UI vs UX, the difference matters more than most people realise, especially if you’re a business owner investing in a new website or a redesign. Get one right and the other wrong, and your site will still fall short, regardless of how much you’ve spent on it.

This guide explains what UI and UX actually mean, how they relate to each other, and, crucially, what the difference means for your business and your website.

What Is UI Design?

UI stands for user interface. It covers everything a visitor can see and interact with on your website: the buttons, menus, colours, typography, icons, forms, and the overall visual layout. In short, UI design is concerned with how your website looks and how users interact with it visually.

A good UI designer makes deliberate decisions about every visual element on the page. Which colour should that CTA button be? How much space should sit between sections? What size should the headings be on a mobile screen? These decisions might seem small in isolation, but together they shape the first impression your website makes, and first impressions count.

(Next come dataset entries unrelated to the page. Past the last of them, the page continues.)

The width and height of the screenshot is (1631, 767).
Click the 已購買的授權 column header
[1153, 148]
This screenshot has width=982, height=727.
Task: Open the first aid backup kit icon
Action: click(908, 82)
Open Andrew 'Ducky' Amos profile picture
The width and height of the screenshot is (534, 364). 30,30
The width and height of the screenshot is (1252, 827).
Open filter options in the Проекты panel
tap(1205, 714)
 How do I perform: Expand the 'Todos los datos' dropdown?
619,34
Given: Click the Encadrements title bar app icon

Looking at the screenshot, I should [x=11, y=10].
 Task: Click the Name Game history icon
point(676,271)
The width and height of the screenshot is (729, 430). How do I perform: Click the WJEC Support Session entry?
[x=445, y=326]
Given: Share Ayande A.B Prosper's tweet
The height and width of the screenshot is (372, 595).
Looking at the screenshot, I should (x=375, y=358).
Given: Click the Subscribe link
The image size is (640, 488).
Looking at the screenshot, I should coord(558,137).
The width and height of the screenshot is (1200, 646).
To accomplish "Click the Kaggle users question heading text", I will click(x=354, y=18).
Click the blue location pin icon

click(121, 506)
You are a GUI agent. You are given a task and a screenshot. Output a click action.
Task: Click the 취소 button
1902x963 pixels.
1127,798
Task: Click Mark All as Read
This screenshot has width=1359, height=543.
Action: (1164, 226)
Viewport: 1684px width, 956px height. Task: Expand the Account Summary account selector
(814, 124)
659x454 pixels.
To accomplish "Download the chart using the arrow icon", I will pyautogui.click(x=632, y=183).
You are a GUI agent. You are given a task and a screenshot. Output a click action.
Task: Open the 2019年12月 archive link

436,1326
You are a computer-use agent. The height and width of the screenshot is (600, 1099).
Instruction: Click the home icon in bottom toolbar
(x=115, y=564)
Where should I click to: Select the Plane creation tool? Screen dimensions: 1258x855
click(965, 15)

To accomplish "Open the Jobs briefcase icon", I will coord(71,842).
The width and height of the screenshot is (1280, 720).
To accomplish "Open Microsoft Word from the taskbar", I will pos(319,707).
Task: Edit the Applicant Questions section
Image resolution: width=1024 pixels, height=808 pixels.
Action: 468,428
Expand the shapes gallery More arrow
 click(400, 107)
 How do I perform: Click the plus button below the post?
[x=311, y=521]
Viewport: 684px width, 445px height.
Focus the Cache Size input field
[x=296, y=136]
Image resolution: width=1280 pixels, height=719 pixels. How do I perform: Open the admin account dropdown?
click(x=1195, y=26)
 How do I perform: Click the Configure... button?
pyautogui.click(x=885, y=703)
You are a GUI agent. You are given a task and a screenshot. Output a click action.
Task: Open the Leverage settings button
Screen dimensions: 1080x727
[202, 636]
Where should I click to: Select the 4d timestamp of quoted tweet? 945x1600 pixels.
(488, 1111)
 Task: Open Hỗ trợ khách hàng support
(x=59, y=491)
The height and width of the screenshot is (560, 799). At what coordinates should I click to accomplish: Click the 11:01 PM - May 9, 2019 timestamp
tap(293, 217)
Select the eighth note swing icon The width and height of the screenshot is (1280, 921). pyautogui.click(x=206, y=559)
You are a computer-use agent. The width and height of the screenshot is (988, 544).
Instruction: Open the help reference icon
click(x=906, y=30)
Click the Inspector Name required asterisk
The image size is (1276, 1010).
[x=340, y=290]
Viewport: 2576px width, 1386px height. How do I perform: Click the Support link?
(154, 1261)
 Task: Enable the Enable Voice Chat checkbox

Think of UI design as the surface layer of your website. It’s what your visitors see the moment a page loads.

What Does a UI Designer Actually Do?

A UI designer is responsible for the visual and interactive elements of a website or app. Their work includes creating layouts, selecting colour palettes and typography, designing buttons and icons, and building a consistent visual style that aligns with your brand.

On a practical website project, a UI designer will typically produce high-fidelity mockups: detailed, pixel-accurate designs that show exactly how each page will look before any code is written. These aren’t rough sketches. They’re the visual blueprint your development team builds from.

UI design sits closest to what most people think of when they hear “web design.” But it’s only part of the picture.

ux designer reviewing a website experience on a mobile

What Is UX Design?

UX stands for user experience. Where UI focuses on appearance and interaction, UX focuses on the overall journey a visitor takes through your website. It asks: does the site make sense? Is it easy to use? Does it help people find what they’re looking for, and does it guide them towards taking action?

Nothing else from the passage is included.